Thursday, April 8, 2010

Monster Hunter Tri visuals 'put pressure on Nintendo'

Written by pikaby

Ahh...I can't believe I haven't read through the whole Iwata Asks interview for Monster Hunter Tri yet! In fact I haven't been keeping up with the game at wasn't something that looked like it'd interest me right away. But then I went and read some previews, all with positive feedback. Now I'm interested. Why are the Japanese lapping it up? Better try it out for myself...but for now, an interesting tidbit from the interview regarding the graphics of the Wii.
Here's the excerpt:
Iwata: What did you think when you first tried out Wii? For example, I imagine the first thing you thought with regard to visuals was that you might not be able to do much.
Fujioka: Yes. To be honest…
Iwata: By all means, be honest! (laughs)
Fujioka: (laughs) Graphics aren’t really Wii’s best point, so...
Iwata: So it would be hard to surprise people only with graphics.
Fujioka: I think good graphics are an incredibly attractive aspect of games. Even before people play a game, they are aware of its general appearance.
Iwata: That’s why everyone wants graphics with impact.
Fujioka: So - setting aside high resolution and other details - when it came to creating impressive visuals, I thought it would be a challenge not to compromise. So I decided to press the boundaries of the console’s functions and urged the programmers and designers to aim for making new images.
Iwata: You mean making new images that would maintain the style of Monster Hunter.
Fujioka: Right. Besides, I think the most important thing with regard to graphics is what kind of images the designer wants to make. No matter what kind of specs the hardware may have, if the designer has a clear idea of what kind of images he wants to make and concentrates hard on his work, I think he can achieve them.
Iwata: Well, having the raw skills to pull that off is one thing, but didn’t such work call for a lot of sense?
Fujioka: Yes. While this isn’t only true for Wii, the world of Monster Hunter isn’t one into which you can just throw anything you want, so judgment was necessary in determining what to put in and what to leave out.

The designers have a strong desire to turn out all kinds of stuff in order to create stunning visuals. Sometimes I had to say, “The visuals aren’t that important here. In this game they’re more important in this other area,” and get them to set something aside.

On the other hand, the programmers had moments when they wanted to keep constraints in place, and I had to say, “No, we can’t hold back on that, but this over here could be restrained a little instead.” We had to find the right balance. 
....................Skipping a few parts.

Iwata: Um, I’ll be straight with you.
Fujioka: Yes?
Iwata: I can tell Nintendo’s staff has really been galvanised by you.
Fujioka: (laughs)
Iwata: I can tell they feel like you did what they hadn’t yet. Besides, the enthusiasm you put into it is apparent in the graphics.
Fujioka: I’m extremely pleased to hear you say that. (laughs) Generating great visuals was one of our main goals in bringing out Monster Hunter Tri for Wii.

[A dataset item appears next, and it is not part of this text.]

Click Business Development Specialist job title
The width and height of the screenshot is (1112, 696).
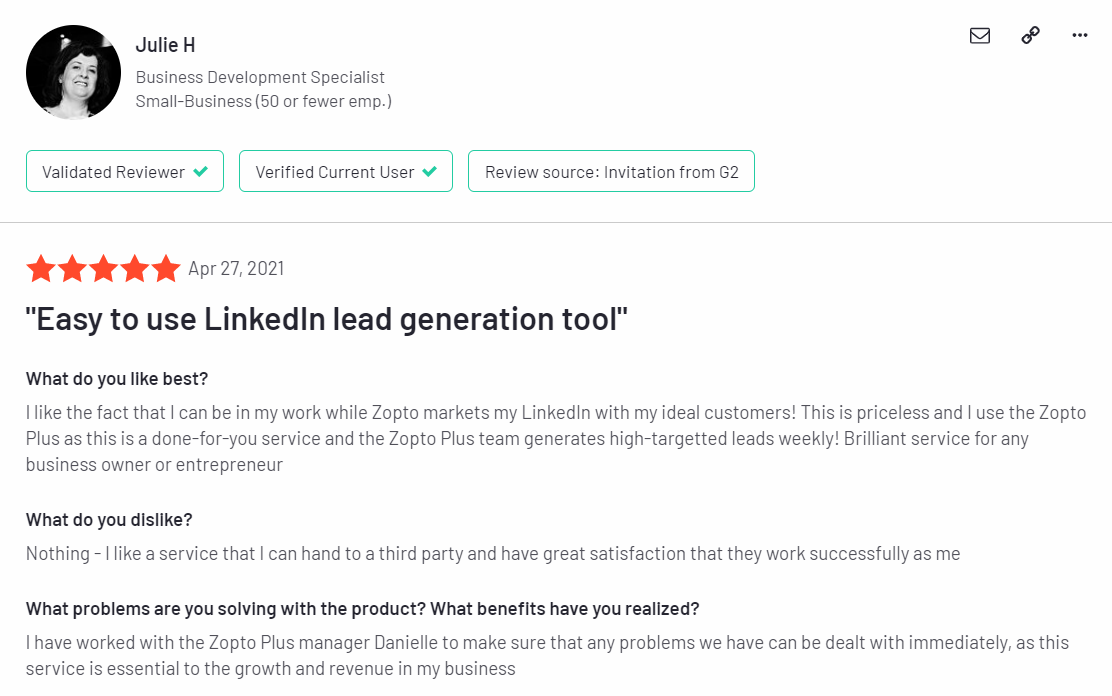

Striking visuals were originally one selling point of Monster Hunter, so when we decided to bring Tri out for Wii, to be honest, many players may have been uneasy over just how much we could do visually. We thought that unless we got those types of people to think, “Oh, it’s totally all right,” we would have failed. 
..........And then another few lines.
Iwata: Looking at the graphics objectively, I feel like the game’s visuals are one of the representative examples of what can ultimately be done with Wii.
Fujioka: Thank you very much.
Iwata: I think it has placed the Zelda team under a considerable amount of pressure. (laughs)
Fujioka: I doubt that! (laughs)
Iwata: Our work is spurring each other to new heights. 
Full interview can be found here.

Looks like Nintendo aren't the only ones putting their hearts into developing a Wii game. For the first time in ever, a third-party dev is rivalling Nintendo's skillz with Wii graphics. Now if only more people could stand up and take notice...I sure hope they will if Tri takes off in the US successfully. Shovelware devs, you have been warned. Dev who have thought of giving up on the Wii because your games didn't do so well in sales, know that you still haven't tried your best. THIS is the perfect example of what a Wii game should be like.

And that comment on the Zelda team. Surely this means better visuals for the new Zelda Wii game, at least, better than Twilight Princess. I'm sure even Iwata knows Twilight Princess, good as the gameplay may be, had quite outdated visuals (can't be helped by the fact that it was a Gamecube port)

Since I never mentioned it here before, I'll just go ahead and say it.

Monster Hunter Tri will be released in the US later this month, on April 20. Online multiplayer is pay-to-play, just like in Japan.

NOT! Just kidding. It's free for the US version, even with Wii Speak. The only things you'll have to pay for is extra content for the game. And not a single Friend Code in sight for the online! How good can you get?